# PROBLEM TO WORK ON
Convert the material starting at the line containing "Given: Open the DEU input language selector" and ending at the line containing "Looking at the screenshot, I should click(1235, 35)." into a JSON list of strings, one per line, skipping blank lines.

# STORED DATA
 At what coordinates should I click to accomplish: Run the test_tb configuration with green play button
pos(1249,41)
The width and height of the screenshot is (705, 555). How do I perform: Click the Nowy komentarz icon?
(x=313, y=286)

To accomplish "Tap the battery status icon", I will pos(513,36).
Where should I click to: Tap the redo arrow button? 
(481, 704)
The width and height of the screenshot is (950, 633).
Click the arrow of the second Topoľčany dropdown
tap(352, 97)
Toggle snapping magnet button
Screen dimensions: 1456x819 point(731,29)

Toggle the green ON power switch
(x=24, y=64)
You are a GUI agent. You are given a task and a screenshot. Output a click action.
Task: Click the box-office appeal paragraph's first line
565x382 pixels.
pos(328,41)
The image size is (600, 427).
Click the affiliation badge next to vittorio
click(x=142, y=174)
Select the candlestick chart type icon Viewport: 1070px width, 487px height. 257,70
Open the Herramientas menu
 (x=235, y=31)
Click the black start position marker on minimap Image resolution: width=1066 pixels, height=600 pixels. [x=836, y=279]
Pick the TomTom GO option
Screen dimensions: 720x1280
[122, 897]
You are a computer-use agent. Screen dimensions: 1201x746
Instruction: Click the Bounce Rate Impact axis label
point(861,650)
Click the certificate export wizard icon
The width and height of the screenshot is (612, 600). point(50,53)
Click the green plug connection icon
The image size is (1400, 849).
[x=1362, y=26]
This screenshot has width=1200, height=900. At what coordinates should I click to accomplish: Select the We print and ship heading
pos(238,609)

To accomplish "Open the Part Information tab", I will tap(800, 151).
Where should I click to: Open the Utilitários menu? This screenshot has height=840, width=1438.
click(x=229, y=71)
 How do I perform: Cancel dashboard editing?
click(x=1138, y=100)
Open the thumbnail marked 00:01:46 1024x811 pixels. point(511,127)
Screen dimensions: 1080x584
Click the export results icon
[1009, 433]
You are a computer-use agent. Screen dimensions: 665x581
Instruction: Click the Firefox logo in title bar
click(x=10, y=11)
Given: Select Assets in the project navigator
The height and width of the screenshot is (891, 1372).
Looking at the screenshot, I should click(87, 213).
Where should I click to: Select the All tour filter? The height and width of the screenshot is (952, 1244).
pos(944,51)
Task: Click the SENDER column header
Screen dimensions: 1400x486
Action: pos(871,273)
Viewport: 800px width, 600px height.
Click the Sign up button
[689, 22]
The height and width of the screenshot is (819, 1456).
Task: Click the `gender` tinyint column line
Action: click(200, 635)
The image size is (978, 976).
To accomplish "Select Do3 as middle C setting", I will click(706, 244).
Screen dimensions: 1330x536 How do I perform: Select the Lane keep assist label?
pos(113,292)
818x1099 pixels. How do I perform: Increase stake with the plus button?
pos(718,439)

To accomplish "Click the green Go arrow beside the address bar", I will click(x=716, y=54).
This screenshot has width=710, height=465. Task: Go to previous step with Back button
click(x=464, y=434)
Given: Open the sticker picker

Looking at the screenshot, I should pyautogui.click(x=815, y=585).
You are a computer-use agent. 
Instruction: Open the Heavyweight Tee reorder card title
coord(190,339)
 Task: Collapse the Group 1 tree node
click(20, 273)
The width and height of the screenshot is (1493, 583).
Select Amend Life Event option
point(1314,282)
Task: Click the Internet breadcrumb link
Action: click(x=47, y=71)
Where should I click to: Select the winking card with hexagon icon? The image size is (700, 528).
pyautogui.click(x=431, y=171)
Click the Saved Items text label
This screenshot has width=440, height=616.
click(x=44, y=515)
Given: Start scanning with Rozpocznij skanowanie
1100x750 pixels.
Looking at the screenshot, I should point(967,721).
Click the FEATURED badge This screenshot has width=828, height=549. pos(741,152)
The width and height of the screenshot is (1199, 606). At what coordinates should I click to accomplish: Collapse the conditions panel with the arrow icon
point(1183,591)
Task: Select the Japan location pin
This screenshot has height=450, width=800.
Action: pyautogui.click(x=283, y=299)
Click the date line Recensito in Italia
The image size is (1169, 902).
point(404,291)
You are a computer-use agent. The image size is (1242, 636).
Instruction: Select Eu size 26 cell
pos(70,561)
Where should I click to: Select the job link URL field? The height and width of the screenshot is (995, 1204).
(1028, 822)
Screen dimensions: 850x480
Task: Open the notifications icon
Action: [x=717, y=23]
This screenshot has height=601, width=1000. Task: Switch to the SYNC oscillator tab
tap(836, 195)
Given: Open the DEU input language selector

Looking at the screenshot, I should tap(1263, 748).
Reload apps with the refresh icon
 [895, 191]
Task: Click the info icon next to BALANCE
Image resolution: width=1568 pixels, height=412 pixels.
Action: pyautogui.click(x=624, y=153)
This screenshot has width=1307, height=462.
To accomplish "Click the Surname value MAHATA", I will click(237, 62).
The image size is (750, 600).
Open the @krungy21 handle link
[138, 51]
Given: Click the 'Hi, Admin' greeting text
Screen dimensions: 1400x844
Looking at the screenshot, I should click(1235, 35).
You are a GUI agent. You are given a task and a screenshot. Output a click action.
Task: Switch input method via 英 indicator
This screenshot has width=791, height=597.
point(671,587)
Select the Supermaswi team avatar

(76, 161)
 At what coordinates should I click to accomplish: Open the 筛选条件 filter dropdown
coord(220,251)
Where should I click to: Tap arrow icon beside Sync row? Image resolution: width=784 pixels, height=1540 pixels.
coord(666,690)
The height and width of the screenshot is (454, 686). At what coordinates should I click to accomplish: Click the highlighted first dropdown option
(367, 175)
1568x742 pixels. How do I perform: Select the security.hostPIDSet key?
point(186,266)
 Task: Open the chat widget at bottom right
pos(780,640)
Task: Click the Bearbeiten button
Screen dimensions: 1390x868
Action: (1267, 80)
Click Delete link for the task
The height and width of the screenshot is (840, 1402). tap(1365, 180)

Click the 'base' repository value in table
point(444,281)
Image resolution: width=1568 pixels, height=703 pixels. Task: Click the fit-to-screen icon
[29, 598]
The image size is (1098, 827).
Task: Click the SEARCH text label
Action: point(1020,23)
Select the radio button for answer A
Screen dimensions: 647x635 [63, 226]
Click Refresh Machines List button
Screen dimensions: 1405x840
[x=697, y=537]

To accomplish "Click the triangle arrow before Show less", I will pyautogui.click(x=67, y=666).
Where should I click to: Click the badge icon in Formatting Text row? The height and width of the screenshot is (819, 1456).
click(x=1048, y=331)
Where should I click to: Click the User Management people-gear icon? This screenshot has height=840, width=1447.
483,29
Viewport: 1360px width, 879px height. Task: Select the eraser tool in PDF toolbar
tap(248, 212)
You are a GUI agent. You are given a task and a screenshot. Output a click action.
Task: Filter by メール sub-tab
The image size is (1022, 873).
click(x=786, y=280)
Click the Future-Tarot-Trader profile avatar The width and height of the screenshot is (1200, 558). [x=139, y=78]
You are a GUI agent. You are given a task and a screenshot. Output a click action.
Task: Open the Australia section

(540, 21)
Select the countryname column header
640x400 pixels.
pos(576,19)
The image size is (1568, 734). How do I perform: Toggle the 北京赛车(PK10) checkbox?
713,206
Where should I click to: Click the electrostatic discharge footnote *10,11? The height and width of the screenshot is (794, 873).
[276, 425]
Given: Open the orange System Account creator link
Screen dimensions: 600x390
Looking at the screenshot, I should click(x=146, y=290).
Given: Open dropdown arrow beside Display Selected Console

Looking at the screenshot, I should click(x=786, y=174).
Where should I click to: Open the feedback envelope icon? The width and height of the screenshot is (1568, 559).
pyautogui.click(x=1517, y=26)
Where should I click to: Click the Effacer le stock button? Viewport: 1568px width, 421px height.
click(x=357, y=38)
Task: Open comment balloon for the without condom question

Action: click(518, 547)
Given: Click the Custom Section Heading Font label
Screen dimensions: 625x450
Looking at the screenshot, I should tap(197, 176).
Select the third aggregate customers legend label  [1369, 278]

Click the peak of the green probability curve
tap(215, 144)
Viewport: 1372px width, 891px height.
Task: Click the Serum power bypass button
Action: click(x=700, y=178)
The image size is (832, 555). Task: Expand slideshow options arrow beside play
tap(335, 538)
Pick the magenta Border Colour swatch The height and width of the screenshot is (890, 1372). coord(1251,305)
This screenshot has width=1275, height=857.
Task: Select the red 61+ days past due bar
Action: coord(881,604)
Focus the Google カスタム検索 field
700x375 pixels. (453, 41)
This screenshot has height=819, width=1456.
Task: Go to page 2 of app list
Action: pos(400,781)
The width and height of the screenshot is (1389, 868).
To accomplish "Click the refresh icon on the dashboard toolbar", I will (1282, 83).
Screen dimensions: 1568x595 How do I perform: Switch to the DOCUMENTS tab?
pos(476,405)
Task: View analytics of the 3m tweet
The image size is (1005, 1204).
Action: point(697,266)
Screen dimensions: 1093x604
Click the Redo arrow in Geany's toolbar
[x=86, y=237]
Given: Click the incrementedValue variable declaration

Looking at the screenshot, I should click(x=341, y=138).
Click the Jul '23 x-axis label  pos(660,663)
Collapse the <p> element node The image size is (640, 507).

# COMPLETE ANSWER
[
  "Given: Open the DEU input language selector",
  "Looking at the screenshot, I should tap(1263, 748).",
  "Reload apps with the refresh icon",
  " [895, 191]",
  "Task: Click the info icon next to BALANCE",
  "Image resolution: width=1568 pixels, height=412 pixels.",
  "Action: pyautogui.click(x=624, y=153)",
  "This screenshot has width=1307, height=462.",
  "To accomplish \"Click the Surname value MAHATA\", I will click(237, 62).",
  "The image size is (750, 600).",
  "Open the @krungy21 handle link",
  "[138, 51]",
  "Given: Click the 'Hi, Admin' greeting text",
  "Screen dimensions: 1400x844",
  "Looking at the screenshot, I should click(1235, 35)."
]